* [GIVEN ENTRIES]:
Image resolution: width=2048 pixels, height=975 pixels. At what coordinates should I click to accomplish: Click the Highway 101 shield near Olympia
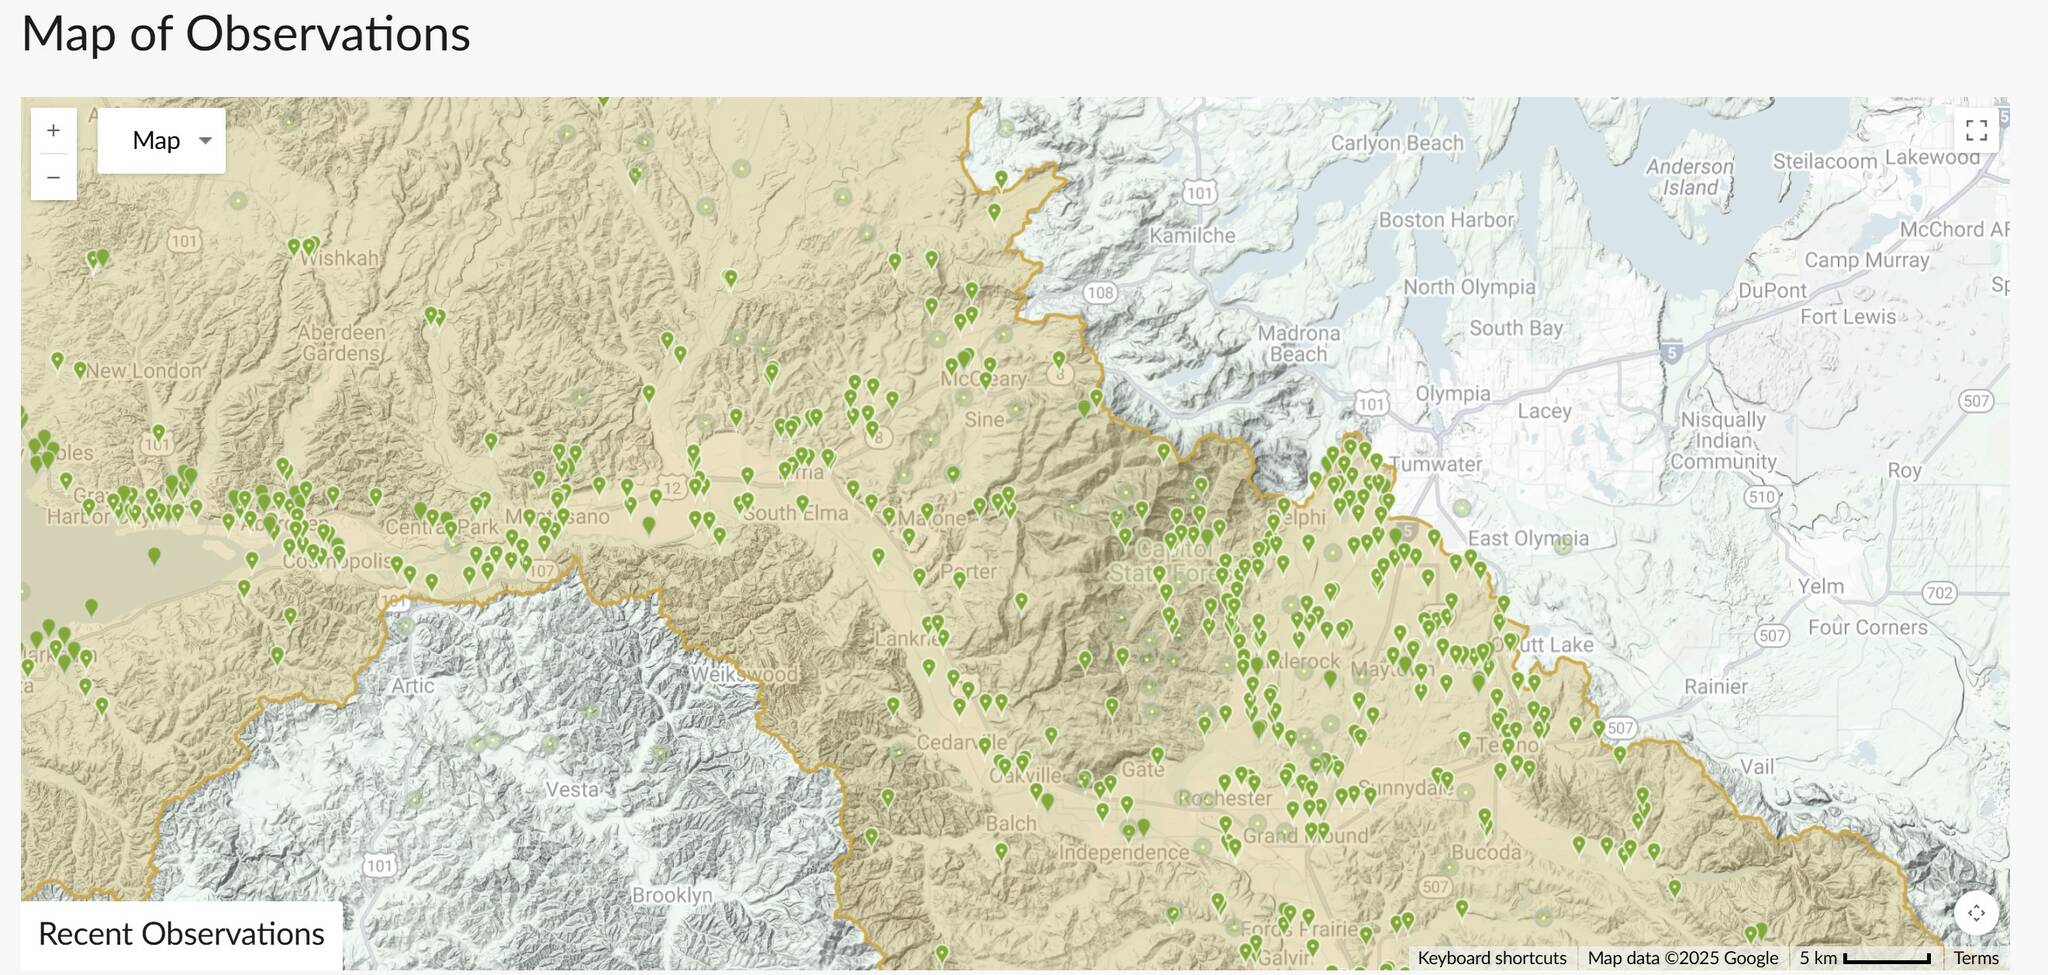(1371, 404)
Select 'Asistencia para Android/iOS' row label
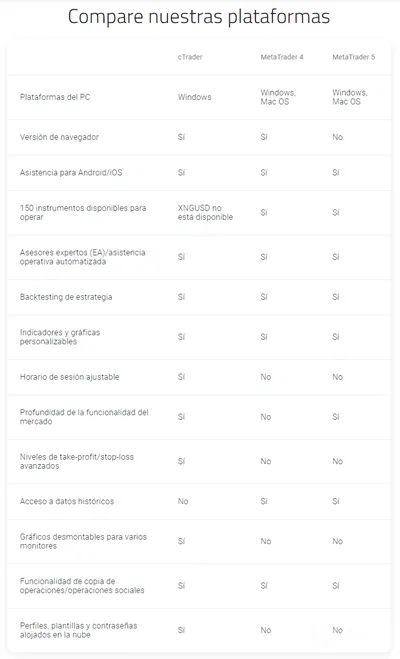The width and height of the screenshot is (400, 659). [x=71, y=172]
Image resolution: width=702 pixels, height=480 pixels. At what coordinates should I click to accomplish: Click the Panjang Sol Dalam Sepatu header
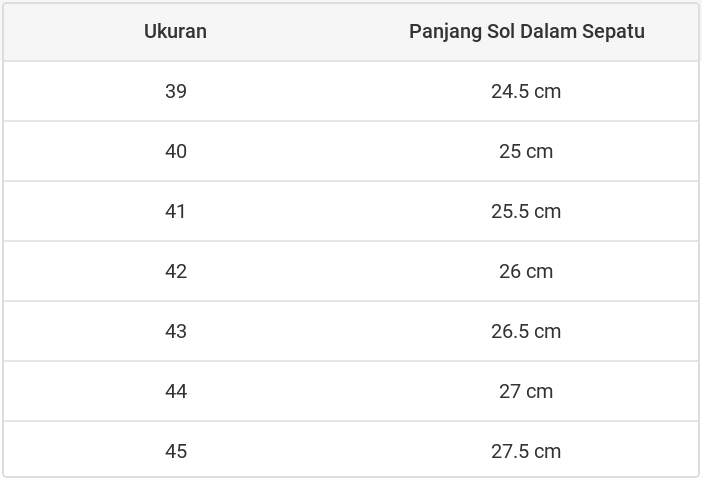[x=526, y=31]
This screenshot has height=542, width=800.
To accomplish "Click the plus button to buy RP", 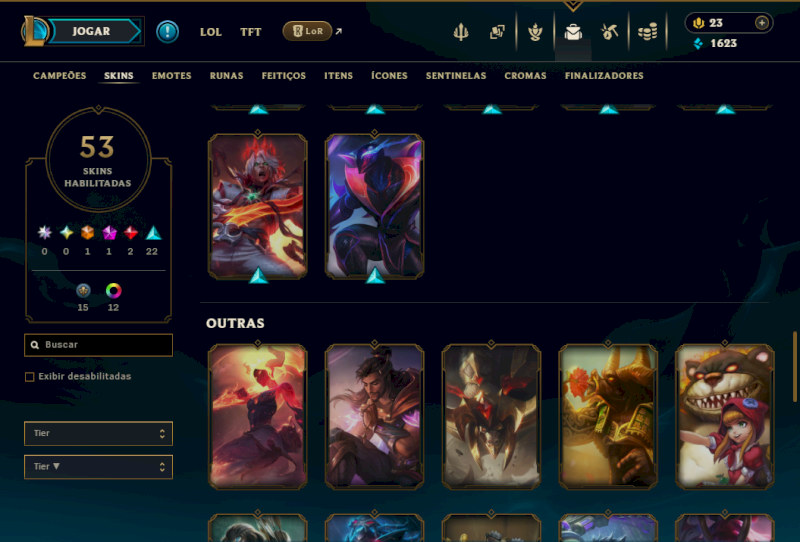I will point(762,23).
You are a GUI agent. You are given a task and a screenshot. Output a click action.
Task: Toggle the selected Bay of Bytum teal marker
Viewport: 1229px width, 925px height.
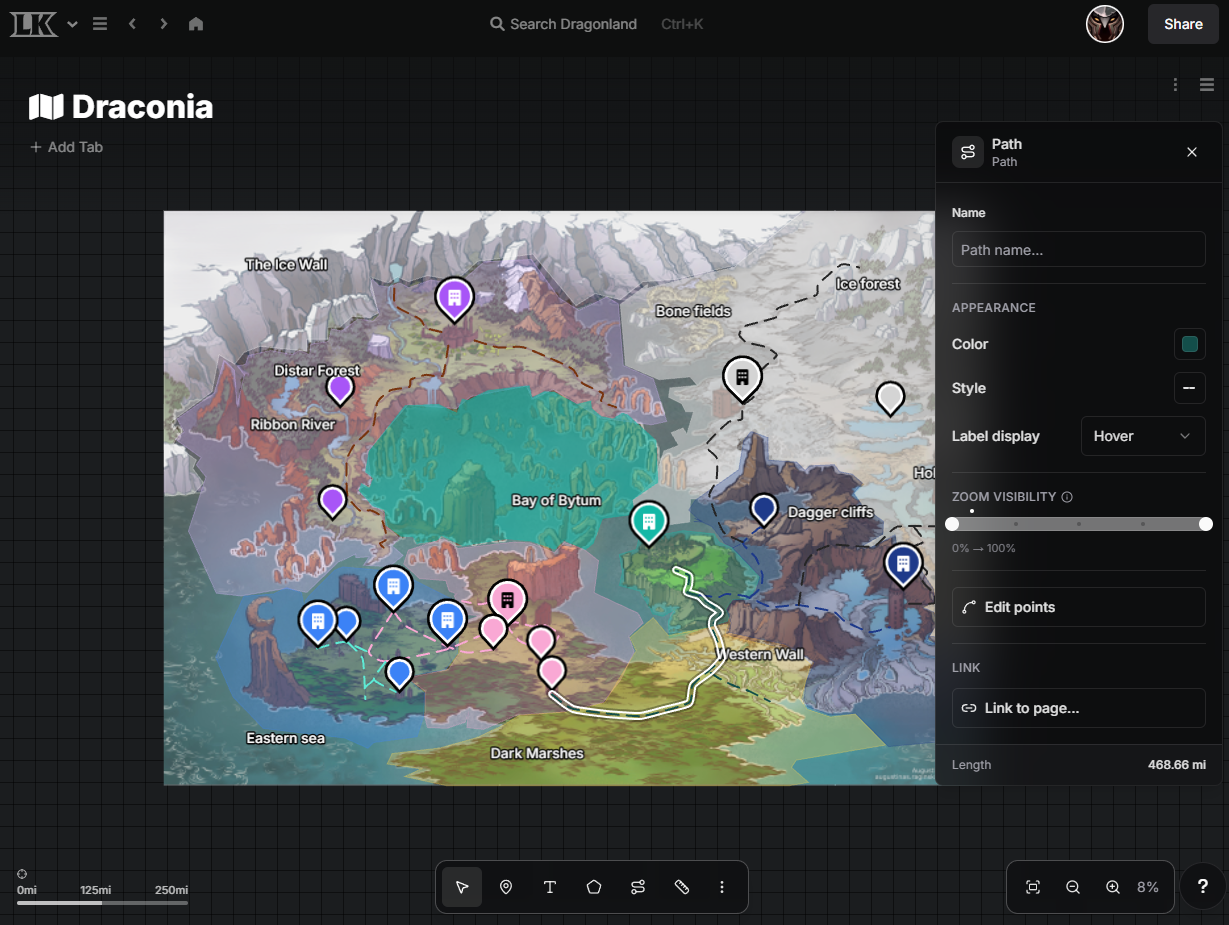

* [WHAT IS ASKED]:
Reproduce the lines from the one containing "You are a GUI" through the end of the records, both ends included, omitting the pictures from your answer.

* [REPLY TO THE TASK]:
You are a GUI agent. You are given a task and a screenshot. Output a click action.
Task: Toggle the selected Bay of Bytum teal marker
Viewport: 1229px width, 925px height.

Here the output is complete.